Try it: Repeat the lines word for word, starting with the line that contains "You are a GUI" and going on through the line that contains "This screenshot has".
───── Material for the task
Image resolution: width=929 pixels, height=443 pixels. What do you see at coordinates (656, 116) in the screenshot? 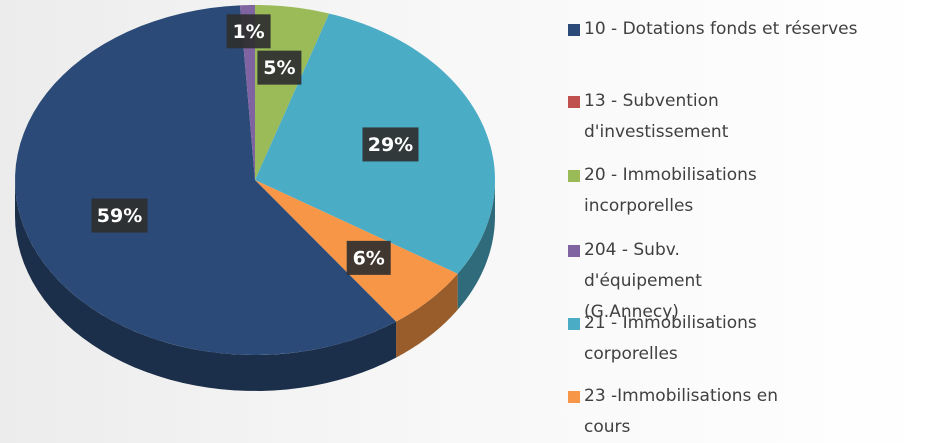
──────────
───── Material for the task
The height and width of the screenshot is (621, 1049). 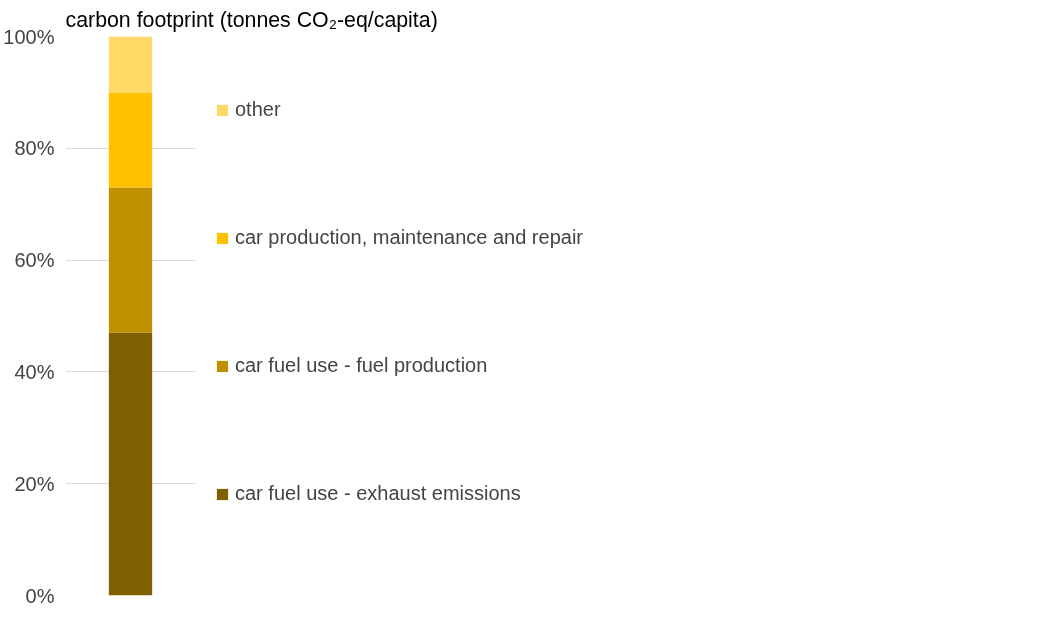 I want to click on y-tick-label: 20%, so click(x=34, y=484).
──────────
───── Material for the task
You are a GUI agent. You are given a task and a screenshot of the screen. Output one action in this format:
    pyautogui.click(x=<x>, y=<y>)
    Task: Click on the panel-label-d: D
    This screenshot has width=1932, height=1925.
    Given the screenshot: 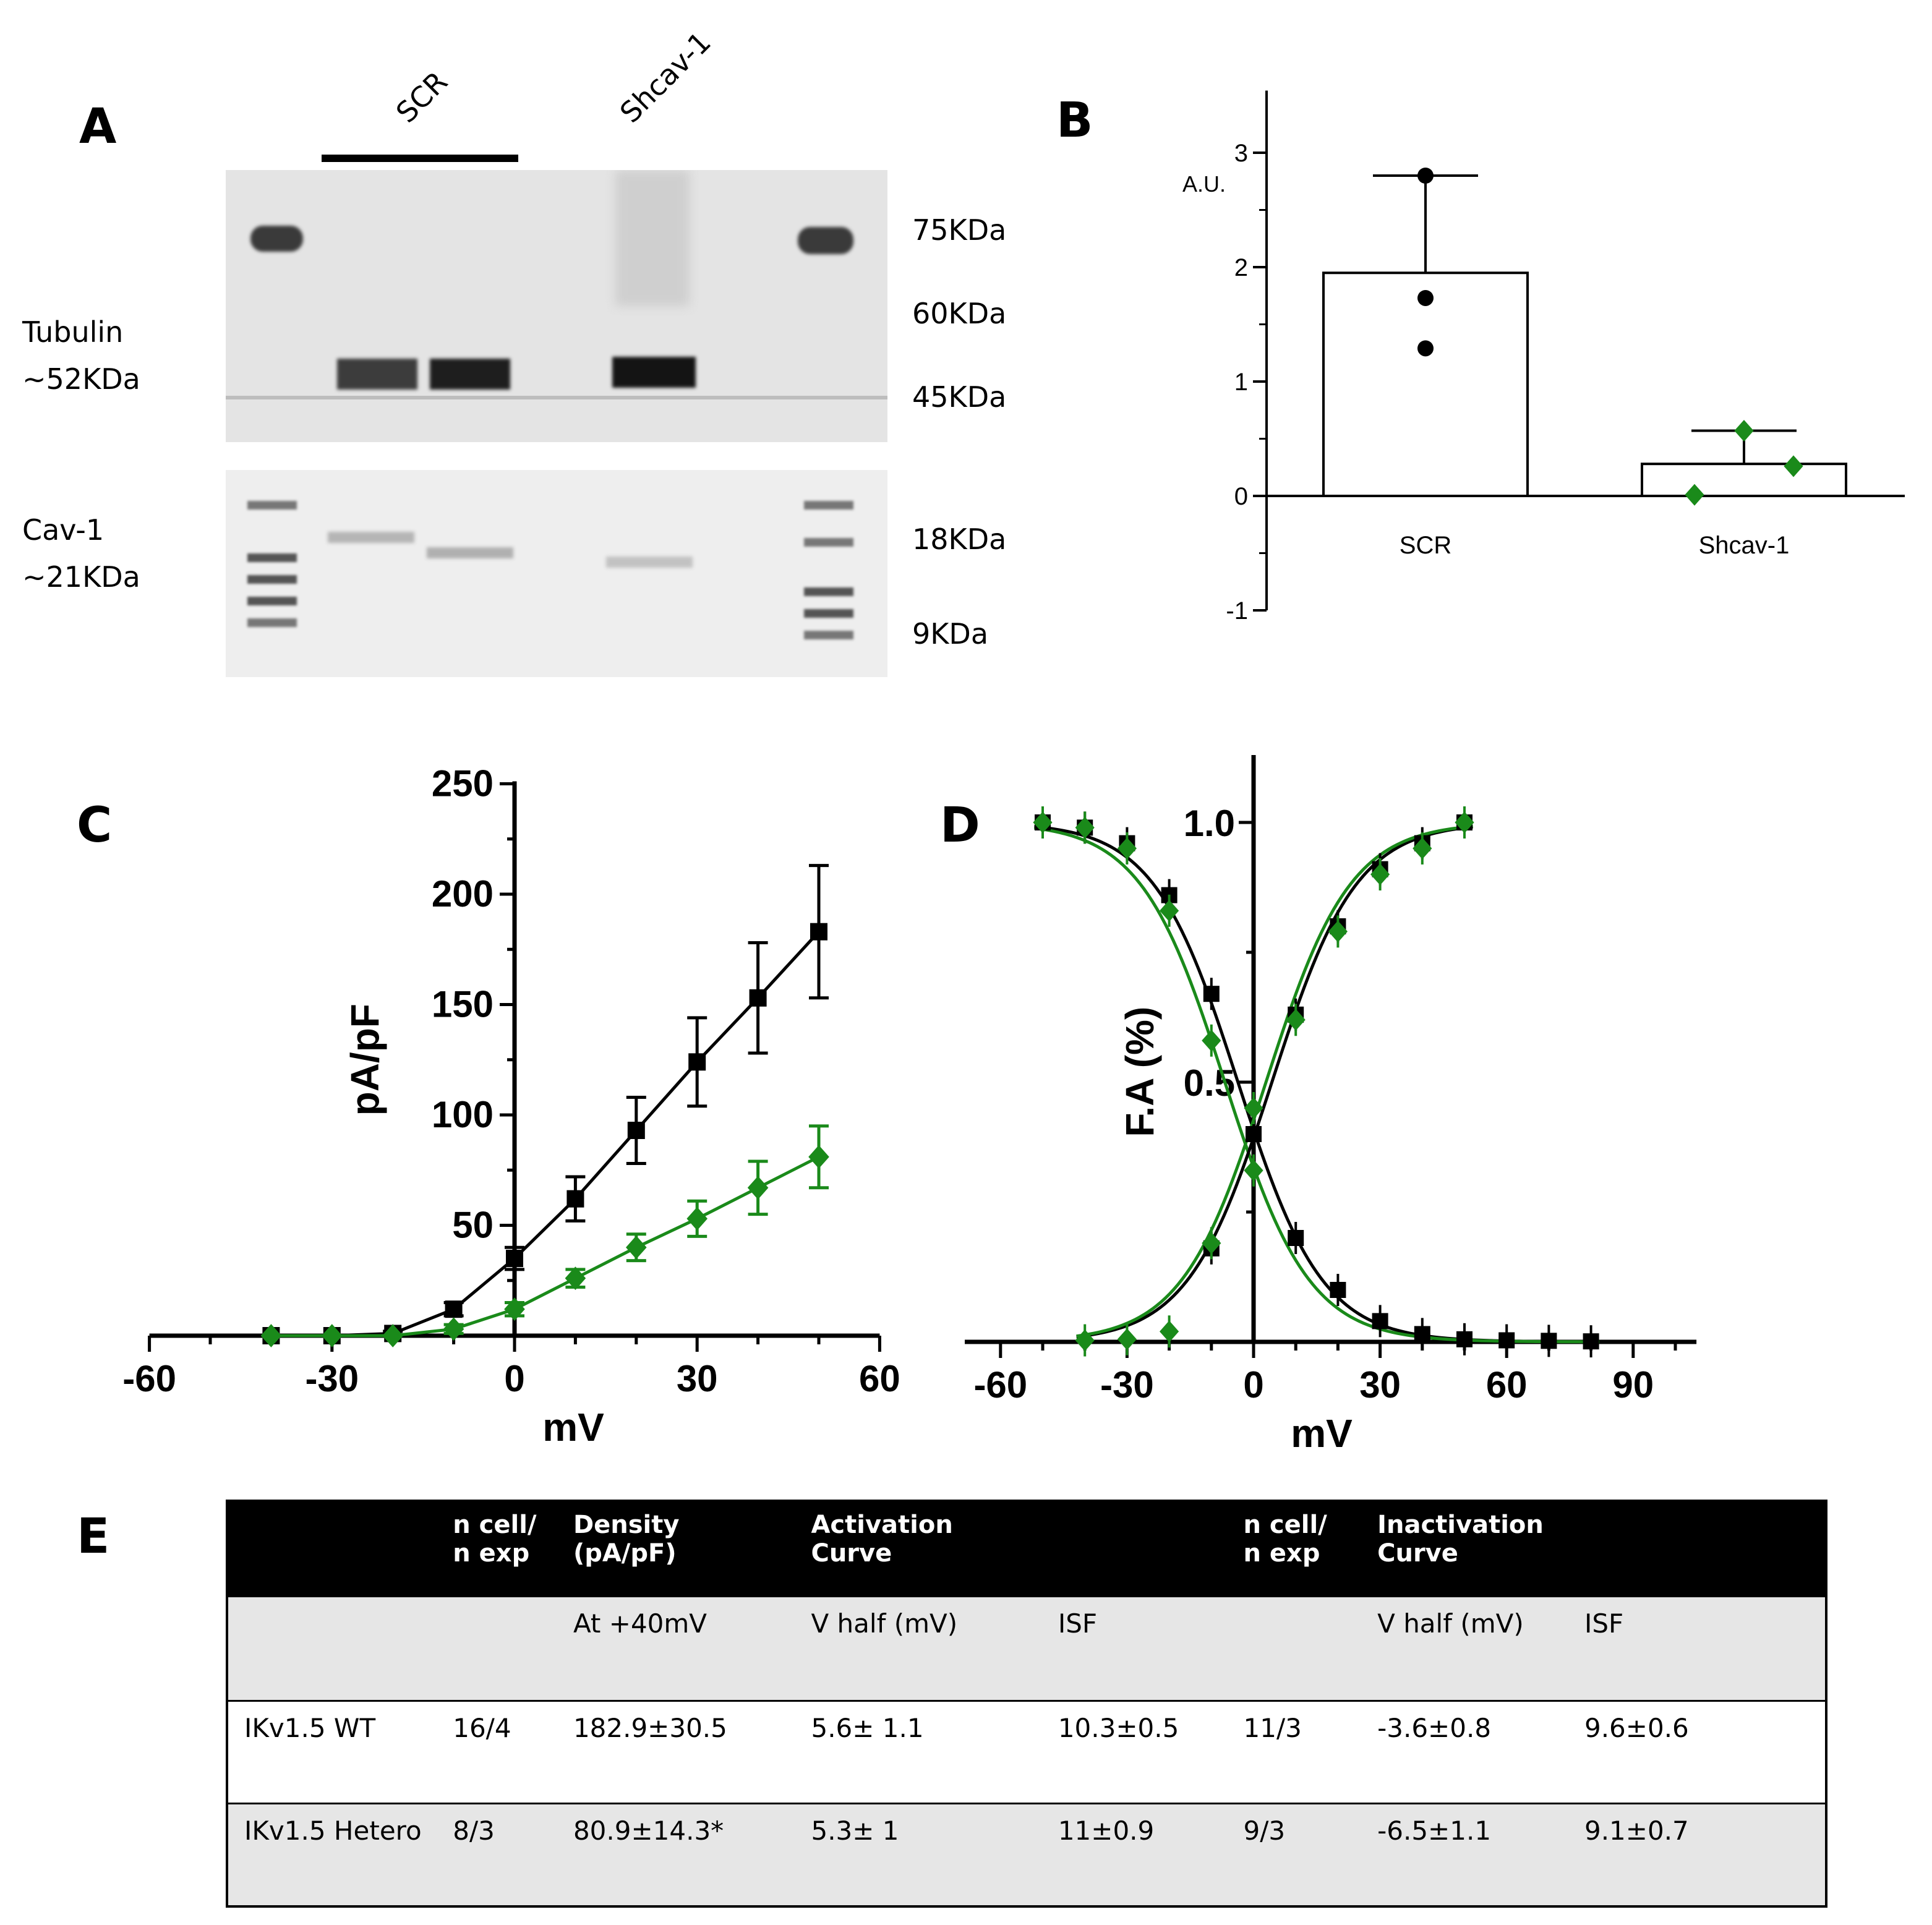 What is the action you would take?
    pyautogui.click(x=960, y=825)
──────────
Response area:
You are a GUI agent. You are given a task and a screenshot of the screen. Output one action in this format:
    pyautogui.click(x=<x>, y=<y>)
    Task: Click on the panel-label-d: D
    This screenshot has width=1932, height=1925.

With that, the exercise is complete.